- Born: 21 December 1917 Kensington, London, England
- Died: 23 January 2019 (aged 101) London, England
- Education: Lady Margaret Hall, University of Oxford
- Occupations: Literary editor, author, publisher
- Relatives: Philip Athill (nephew)
- Writing career
- Genres: Novels and memoirs
- Notable works: After a Funeral, Somewhere Towards the End
- Notable awards: OBE, PEN/Ackerley Prize, Costa Book Award, National Book Critics Circle Award
- Diana Athill's voice from the BBC programme Front Row, 26 April 2013.

= Diana Athill =

British literary editor, novelist and memoirist (1917–2019)

Diana Athill (21 December 1917 – 23 January 2019) was a British literary editor, novelist and memoirist who worked with some of the greatest writers of the 20th century at the London-based publishing company André Deutsch Ltd.

== Early life ==
Diana Athill was born in Kensington, London, during a World War I Zeppelin bombing raid, daughter of Major Lawrence Francis Imbert Athill (1888–1957) and Alice Katharine (1895–1990), whose father was the biographer William Carr (1862–1925). Diana had a brother, Andrew, and a sister, Patience. Her maternal grandmother was the daughter of James Franck Bright (1832–1920), a Master of University College, Oxford. She was brought up at Ditchingham Hall in Norfolk, a country house owned by her mother's family.

Athill graduated from Lady Margaret Hall, Oxford, in 1939 and worked for the BBC throughout the Second World War.

== Career ==
After the war, Athill helped her friend André Deutsch establish the publishing house Allan Wingate, and five years later, in 1952, she was a founding director of the publishing company that was given his name. She worked closely with many Deutsch authors, including Philip Roth, Norman Mailer, John Updike, Mordecai Richler, Simone de Beauvoir, Jean Rhys, Gitta Sereny, Brian Moore, V. S. Naipaul, Molly Keane, Stevie Smith, Jack Kerouac, Charles Gidley Wheeler, Margaret Atwood, and David Gurr.

Athill retired from Deutsch in 1993 at the age of 75, after more than 50 years in publishing. She continued to influence the literary world through her revealing memoirs about her editorial career.

The first book of her own writing to appear was the short story collection An Unavoidable Delay (1962), and she published two further works of fiction: a novel entitled Don't Look at Me Like That (1967) and in 2011 another volume of stories, Midsummer Night in the Workhouse. She was best known, however, for her books of memoirs, the first of which was Instead of a Letter in 1963. These memoirs were not written in chronological order, Yesterday Morning (2002) being the account of her childhood. She also translated various works from French.

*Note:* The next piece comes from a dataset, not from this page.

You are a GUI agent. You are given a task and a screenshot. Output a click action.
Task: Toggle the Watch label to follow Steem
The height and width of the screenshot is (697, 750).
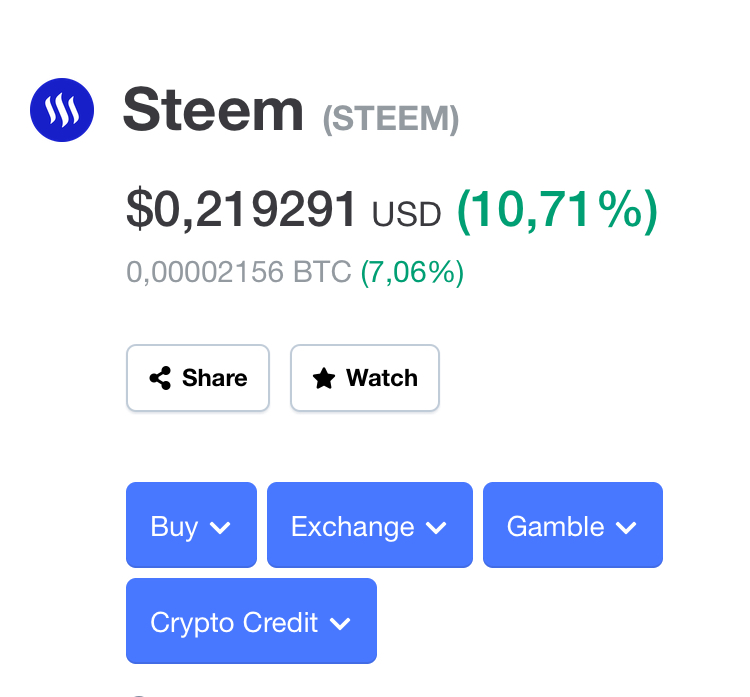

She appeared on Desert Island Discs in 2004, at the age of 86, and selected a recording of Haydn's The Creation as the most valued of the eight records and Thackeray's Vanity Fair as the book.

In June 2010, she was the subject of a BBC documentary, Growing Old Disgracefully, part of the Imagine series. In 2013, she was listed as one of the 50 best-dressed over-50s by The Guardian.

In 2011, Granta Books published Instead of a Book: Letters to a Friend, a collection of letters from Athill to the American poet Edward Field chronicling their intimate correspondence spanning more than 30 years (he kept all her letters, she kept none of his). Granta Books published two further titles by her: Alive, Alive Oh!: And Other Things That Matter in 2015 and A Florence Diary in 2016.

===Honours and awards===
In 2008, she won the Costa Book Award for her memoir Somewhere Towards The End, a book about old age. For the same book, she also received the National Book Critics Circle Award in 2009.

Athill was appointed an Officer of the Order of the British Empire (OBE) in the 2009 New Year Honours for services to literature.

== Personal life ==
According to journalist Mick Brown, "She attributes her flight from convention to her first love, Tony Irvine, an RAF pilot with whom she fell in love at the age of 15, and who was blessed, she says, 'with a very open approach to life.'" The failure of her relationship with Irvine (referred to as Paul in Instead of a Letter), her "great love", "blighted" many years: "My affairs after that, I kept them trivial if I possibly could. I was frightened of intensity, because I knew I was going to be hurt." Irvine went to war in Egypt, and eventually stopped replying to Athill's letters, then two years later requested an end to their engagement. At the age of 43, Athill suffered a miscarriage.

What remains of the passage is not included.